According to the foundation, the firms "represent the diverse areas where Linux is playing a dominant role, illustrating the operating system's ability to adapt and continue to grow."
Arguably the best known of the Linux Foundation's new members is Calxeda, which focuses on the creation of highly efficient, ultra-compact ARM-based servers for data center use. The Austin, Texas-based company recently released EnergyCore chip technology that reduces system-on-a-chip power draw to as little as 5 watts per unit.
Vice President of Marketing Karl Freund stressed the importance of Linux to the growth of big data and the cloud in a statement.
"Linux is playing the pivotal role in this transformation and is uniquely positioned to help us strike the right balance of maximizing resources and reducing power in the data center," he said.
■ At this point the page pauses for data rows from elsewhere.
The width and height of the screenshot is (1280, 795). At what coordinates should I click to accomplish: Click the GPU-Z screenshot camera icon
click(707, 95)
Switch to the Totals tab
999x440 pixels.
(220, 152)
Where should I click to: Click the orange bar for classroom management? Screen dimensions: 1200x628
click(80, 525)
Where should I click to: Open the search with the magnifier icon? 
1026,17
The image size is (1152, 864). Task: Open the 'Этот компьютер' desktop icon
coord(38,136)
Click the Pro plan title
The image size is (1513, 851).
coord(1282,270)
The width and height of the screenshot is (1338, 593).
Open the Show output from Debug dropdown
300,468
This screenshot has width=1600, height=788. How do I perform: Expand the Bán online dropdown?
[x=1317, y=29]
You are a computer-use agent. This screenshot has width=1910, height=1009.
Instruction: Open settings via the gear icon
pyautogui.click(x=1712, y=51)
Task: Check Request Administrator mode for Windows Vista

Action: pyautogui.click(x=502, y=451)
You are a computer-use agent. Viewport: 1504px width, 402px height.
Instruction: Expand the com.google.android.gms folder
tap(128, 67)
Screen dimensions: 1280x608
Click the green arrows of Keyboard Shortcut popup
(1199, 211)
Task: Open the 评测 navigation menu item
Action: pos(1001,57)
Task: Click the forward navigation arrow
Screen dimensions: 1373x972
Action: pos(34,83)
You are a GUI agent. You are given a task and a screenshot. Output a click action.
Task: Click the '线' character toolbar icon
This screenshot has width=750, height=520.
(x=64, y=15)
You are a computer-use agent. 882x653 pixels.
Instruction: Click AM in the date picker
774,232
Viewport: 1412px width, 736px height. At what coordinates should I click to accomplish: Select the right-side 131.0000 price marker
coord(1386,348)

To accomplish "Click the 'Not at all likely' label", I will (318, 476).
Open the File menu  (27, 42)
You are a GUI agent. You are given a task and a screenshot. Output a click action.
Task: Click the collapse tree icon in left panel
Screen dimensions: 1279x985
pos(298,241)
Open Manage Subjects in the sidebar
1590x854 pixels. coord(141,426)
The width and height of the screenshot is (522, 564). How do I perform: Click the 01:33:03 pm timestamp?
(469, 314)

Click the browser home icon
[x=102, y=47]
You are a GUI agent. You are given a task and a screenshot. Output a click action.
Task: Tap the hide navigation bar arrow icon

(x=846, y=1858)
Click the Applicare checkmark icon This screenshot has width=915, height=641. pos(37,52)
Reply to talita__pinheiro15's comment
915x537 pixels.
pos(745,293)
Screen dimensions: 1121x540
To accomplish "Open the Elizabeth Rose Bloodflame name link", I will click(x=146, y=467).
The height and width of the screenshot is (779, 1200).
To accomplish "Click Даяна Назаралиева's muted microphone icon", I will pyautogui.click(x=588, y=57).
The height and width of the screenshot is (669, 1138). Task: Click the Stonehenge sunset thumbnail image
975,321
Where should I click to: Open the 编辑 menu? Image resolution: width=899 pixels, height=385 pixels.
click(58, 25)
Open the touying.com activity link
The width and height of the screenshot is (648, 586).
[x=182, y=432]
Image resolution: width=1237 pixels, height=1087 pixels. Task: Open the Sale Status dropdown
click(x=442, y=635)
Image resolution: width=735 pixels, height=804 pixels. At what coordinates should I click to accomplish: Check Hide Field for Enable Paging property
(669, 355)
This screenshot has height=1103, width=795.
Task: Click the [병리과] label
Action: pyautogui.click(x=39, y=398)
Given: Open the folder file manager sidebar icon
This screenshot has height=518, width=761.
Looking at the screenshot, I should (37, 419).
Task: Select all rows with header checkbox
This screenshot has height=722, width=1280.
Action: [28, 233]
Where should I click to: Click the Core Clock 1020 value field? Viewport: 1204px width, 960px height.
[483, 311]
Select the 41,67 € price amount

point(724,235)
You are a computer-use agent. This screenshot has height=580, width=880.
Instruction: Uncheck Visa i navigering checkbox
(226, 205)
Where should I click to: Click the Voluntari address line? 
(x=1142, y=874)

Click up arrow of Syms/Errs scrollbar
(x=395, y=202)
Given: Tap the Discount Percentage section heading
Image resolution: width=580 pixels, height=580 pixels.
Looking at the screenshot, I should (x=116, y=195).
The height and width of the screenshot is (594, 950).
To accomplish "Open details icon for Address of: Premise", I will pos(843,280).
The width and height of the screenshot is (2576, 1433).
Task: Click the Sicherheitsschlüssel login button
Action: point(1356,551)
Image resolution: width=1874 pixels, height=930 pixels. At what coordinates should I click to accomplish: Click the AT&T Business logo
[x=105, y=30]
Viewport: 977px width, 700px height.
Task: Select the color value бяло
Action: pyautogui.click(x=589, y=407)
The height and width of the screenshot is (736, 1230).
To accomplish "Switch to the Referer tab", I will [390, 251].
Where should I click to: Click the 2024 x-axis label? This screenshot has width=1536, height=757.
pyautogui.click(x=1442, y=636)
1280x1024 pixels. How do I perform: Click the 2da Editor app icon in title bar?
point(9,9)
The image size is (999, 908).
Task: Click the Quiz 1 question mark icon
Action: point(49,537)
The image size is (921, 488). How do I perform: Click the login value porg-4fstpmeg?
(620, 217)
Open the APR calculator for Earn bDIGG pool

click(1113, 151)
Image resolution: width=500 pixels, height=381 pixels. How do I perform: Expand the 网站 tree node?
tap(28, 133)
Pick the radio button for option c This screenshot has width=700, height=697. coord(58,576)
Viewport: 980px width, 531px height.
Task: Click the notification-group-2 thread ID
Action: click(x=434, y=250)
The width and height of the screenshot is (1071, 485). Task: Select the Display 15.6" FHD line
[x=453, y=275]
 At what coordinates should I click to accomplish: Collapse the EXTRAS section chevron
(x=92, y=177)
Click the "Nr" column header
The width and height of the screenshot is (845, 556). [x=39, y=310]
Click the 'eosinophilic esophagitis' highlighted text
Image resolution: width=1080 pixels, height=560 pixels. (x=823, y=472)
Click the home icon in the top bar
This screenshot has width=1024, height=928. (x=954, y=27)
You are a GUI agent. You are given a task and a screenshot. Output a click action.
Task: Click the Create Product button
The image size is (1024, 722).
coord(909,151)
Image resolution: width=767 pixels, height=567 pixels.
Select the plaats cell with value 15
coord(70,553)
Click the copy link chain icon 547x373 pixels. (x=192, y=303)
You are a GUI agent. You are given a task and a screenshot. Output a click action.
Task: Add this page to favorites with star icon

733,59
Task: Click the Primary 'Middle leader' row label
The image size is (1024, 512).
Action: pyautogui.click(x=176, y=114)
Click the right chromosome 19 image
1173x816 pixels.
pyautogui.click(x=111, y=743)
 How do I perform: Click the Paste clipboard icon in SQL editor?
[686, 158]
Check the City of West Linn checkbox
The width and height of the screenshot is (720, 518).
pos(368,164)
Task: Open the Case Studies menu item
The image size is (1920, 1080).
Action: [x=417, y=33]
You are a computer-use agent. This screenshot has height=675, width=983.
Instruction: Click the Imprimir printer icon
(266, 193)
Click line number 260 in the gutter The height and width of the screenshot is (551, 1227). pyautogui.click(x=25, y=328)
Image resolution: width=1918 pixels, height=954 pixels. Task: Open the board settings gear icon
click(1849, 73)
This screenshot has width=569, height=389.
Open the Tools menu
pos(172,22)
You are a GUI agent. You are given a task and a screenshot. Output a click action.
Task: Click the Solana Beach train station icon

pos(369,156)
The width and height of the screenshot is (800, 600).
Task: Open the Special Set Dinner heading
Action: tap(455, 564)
The other two additions to the foundation's lineup may also help promote Linux as a business platform. Antelink's offerings are focused on component detection and network management, with an eye toward helping businesses ensure regulatory compliance. Development expert Reaktor is a consultancy, which is active in research and implementation help for companies using agile development methods. Antelink operates from Paris, while Reaktor is headquartered in Helsinki.
The Linux Foundation's previous round of new arrivals was focused on embedded software, solid-state storage technology, and digital infrastructures. Five companies -- Omnibond, Adeneo Embedded, Feuerlabs, STEC and Synopsys -- joined the foundation in mid-June.